Daftar Tugas:
a) Menurut kutipan tentang hadits dan aurat paha, siapa yang meriwayatkan hadits itu dengan ungkapan "husira al-izar"?
b) Tulis kelanjutan kutipan tentang hadits dan aurat paha, dimulai sesudah kalimat terakhirnya.

Kutipan Halaman:
·····
Dalam redaksi ini ada
keraguan antara dua paha dan dua betis, dan dua betis itu bukanlah termasuk
aurat. Dengan mencermati kondisi tersebut menjadikan hadits ini menjadi hadits muhtamal, sehingga dengan adanya ihtimal (probabilitas) maka gugurlah istidlal (penarikan kesimpulan). Hadits yang
senada dengan ini berjumlah sedikit, terutama apa yang diriwayatkan oleh Anas
ra. bahwa Rasulullah Saw. berangkat ke medan Perang Khaibar, hingga dia
berkata:
“…Lalu jatuhlah kain
dari dua paha Nabi Saw., hingga sungguh aku melihat putihnya dua paha
Nabiyullah Saw.” (HR. Ahmad)
Imam Bukhari
meriwayatkan hadits ini dengan ungkapkan: “husira
al-izar”, dan hadits ini menceritakan perbuatan Nabi Saw., bukan
perkataan dan perintah, sehingga hadits-hadits sebelumnya menjadi dalil yang
lebih kuat untuk dijadikan sandaran.
·····
Data Mentah:
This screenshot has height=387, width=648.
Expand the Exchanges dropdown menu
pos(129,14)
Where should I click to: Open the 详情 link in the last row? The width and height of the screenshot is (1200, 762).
·····
Jawaban per Tugas:
a) Imam Bukhari.

b)
Dari aspek kedua bisa
ditarik kesimpulan bahwa jika perintah Rasulullah Saw. bertolak belakang dengan
perbuatannya, maka perbuatan Rasulullah Saw. ini dipahami sebagai suatu
kekhususan untuk Beliau Saw., dan ucapan beliau tetap diberlakukan dan wajib
diikuti sebagaimana terjadi dalam kasus ini. Sehingga kesimpulannya adalah
menjadi suatu kewajiban atas mushalli
(orang yang shalat) untuk menutup (aurat) yang ada di antara pusar hingga dua
lututnya ketika dia melaksanakan shalat, jika dia laki-laki, dan menutup
seluruh tubuhnya kecuali muka dan telapak tangan, jika dia perempuan.
Sumber: Tuntunan
Shalat Berdasarkan Qur’an Dan Hadits, Mahmud Abdul Lathif Uwaidhah, Pustaka
Thariqul Izzah
(artikel blog ini
tanpa tulisan arabnya)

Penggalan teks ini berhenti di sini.